++++ Dataset records ++++
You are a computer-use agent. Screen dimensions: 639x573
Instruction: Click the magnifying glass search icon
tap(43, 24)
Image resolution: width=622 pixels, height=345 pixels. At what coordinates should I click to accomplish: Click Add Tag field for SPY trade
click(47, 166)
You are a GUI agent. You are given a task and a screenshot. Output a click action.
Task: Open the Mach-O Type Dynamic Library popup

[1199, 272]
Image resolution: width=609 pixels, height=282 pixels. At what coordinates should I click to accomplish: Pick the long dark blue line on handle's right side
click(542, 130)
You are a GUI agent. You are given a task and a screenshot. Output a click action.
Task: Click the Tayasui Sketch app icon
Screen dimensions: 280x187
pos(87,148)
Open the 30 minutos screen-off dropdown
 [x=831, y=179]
++++
++++ Dataset records ++++
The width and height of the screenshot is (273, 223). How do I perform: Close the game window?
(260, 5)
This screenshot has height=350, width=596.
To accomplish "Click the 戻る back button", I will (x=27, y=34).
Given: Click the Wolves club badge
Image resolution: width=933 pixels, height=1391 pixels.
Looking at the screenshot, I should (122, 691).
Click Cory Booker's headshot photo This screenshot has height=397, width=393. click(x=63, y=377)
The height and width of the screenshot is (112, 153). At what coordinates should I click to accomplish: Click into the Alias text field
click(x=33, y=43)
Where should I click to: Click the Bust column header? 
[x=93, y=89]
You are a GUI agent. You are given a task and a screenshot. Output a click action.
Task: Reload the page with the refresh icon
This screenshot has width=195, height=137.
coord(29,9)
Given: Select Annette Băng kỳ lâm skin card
++++
Work task
From the material above, retype precisely the lines between the line holding "This screenshot has width=195, height=137." and the line holding "Given: Select Annette Băng kỳ lâm skin card", inclusive, and nothing beyond them.

Answer
This screenshot has width=195, height=137.
coord(29,9)
Given: Select Annette Băng kỳ lâm skin card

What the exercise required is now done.